AI predicts what a more eco-conscious future could look like for food and drink manufacturers

assets/files/images/05_10_23/meat.jpg

An AI image generator tool has predicted what the future of food labelling might look like for consumers and manufacturers.

This follows news that the appetite towards a more-carbon-friendly future appears to be turning amongst UK consumers after a recent YouGov survey found more than half of all young adults think they would eat a more carbon-friendly diet should carbon footprint labelling be introduced in the UK.

The research, carried out by food regulatory consultants Ashbury, took 30 popular food items found in the average household and used the BBC’s Climate Change Food Calculator to establish the amount of CO2 per kg emitted for a portion of food. They then used this information to work out the emissions per standard quantity of food in a typical package size. 

Labelling has often had to fight its corner with brands continuing to face challenges in finding a model that works. The traffic light labelling system is just one of those, with the voluntary scheme introduced by the government in 2007. This research follows a soaring demand for consumers to have even clearer information about how their food got to their table and the impact its journey has had on the environment. 

Ashbury used these figures to calculate an equivalent figure to enable a real life comparison to be made, such as; the number of miles travelled in a petrol car, the number of days heating an average UK home, litres of water used / number of showers lasting 8 minutes and the equivalent in square metres of land used. 

Ashbury used AI image generator Midjourney to then generate what these labels might look like in the future, were this method to be adopted by retailers. 

Food item: Coffee

Quantity: 300g

Greenhouse gas emissions: 15.34kg

 

Food item: Tea

Quantity: 200 Tea Bags

Greenhouse gas emissions: 8.21kg

 

Food item: Beef

Quantity: 500g

Greenhouse gas emissions: 51.53kg

Equal to: 131.43 miles driven in a petrol car

 

Food item: Lamb

Quantity: 500g

Greenhouse gas emissions: 28.87kg

Equal to: 73.74 miles driven in a petrol car

 

Food item: Prawns

Quantity: 150

Greenhouse gas emissions: 8.6kg

Equal to: Heating the average UK home for 1.36 days

 

Food item: Rice (uncooked)

### Task material
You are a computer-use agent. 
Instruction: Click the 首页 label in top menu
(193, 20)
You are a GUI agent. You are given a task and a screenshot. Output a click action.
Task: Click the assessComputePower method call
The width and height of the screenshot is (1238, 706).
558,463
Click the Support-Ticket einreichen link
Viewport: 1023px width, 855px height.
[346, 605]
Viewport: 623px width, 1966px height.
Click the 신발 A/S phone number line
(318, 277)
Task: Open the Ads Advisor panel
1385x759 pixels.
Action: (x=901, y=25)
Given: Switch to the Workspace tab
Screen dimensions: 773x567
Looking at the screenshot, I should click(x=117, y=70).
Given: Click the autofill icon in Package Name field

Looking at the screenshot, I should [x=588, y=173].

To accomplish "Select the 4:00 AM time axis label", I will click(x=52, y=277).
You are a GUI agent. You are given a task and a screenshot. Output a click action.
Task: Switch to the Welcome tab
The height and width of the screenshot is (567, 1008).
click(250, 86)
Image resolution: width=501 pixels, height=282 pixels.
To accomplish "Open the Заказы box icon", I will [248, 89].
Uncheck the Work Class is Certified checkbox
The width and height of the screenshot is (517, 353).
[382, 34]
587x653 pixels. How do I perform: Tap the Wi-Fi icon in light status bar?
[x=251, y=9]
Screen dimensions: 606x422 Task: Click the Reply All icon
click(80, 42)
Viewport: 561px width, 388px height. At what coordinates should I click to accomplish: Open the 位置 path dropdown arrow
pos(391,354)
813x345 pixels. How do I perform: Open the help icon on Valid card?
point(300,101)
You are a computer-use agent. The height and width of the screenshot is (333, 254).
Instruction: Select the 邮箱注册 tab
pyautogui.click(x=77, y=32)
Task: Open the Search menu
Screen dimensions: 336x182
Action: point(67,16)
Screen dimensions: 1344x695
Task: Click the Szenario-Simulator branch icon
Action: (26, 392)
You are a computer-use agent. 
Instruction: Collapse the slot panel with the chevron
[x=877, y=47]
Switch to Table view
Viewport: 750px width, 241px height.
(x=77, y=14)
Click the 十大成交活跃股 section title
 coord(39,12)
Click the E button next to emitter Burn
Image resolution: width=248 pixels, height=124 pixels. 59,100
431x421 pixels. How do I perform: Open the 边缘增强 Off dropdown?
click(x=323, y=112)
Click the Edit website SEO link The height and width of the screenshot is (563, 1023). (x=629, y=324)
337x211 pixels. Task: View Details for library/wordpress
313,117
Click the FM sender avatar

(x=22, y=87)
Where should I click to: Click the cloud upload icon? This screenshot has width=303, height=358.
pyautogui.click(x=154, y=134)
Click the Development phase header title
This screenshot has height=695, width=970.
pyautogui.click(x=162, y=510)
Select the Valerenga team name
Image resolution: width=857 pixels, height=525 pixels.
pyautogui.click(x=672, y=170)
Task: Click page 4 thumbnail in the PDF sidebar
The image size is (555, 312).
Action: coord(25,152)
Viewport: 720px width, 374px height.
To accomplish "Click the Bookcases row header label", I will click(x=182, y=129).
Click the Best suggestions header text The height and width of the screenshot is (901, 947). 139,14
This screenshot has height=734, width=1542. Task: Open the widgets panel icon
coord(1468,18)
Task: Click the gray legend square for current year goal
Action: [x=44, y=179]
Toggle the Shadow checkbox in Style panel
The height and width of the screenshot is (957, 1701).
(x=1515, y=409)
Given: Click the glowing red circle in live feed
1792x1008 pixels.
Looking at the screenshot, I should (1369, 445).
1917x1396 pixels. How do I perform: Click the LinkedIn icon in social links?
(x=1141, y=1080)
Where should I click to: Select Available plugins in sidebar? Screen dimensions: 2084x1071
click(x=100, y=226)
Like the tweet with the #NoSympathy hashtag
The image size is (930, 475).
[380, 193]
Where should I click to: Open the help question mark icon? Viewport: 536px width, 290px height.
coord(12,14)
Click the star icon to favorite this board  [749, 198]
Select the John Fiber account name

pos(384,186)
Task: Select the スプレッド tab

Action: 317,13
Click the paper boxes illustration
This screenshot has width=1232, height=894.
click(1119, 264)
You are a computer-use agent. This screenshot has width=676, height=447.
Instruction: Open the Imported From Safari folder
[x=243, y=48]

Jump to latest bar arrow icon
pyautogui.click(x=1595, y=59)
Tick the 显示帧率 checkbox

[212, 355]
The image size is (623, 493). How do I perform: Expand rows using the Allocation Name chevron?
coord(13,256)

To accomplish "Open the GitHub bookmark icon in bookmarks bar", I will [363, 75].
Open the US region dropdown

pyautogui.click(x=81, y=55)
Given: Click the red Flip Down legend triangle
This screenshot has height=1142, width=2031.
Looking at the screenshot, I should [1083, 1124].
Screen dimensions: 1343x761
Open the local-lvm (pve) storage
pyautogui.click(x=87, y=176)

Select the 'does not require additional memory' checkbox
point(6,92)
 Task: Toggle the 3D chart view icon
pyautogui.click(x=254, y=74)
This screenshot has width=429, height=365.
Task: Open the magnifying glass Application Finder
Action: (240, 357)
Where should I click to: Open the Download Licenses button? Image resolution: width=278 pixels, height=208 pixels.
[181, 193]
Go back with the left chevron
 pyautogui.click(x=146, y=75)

### Stated task 1
Do these statements agree with the food labelling article? (a) The traffic light labelling scheme was introduced by the government in 2007. (b) Ashbury based its research on 50 popular food items. (c) Ashbury produced the future label designs with Midjourney. Give yes or no for each, quoting the deciding words of the article.
### Stated task 2
Could you duplicate the stretch of the rows from the line that contains "Task: Toggle the 3D chart view icon" through the last line of the rows, with both ends included?

### Worked answer 1
(a) Yes: "the voluntary scheme introduced by the government in 2007"
(b) No: "took 30 popular food items found in the average household"
(c) Yes: "Ashbury used AI image generator Midjourney to then generate what these labels might look like in the future"

### Worked answer 2
 Task: Toggle the 3D chart view icon
pyautogui.click(x=254, y=74)
This screenshot has width=429, height=365.
Task: Open the magnifying glass Application Finder
Action: (240, 357)
Where should I click to: Open the Download Licenses button? Image resolution: width=278 pixels, height=208 pixels.
[181, 193]
Go back with the left chevron
 pyautogui.click(x=146, y=75)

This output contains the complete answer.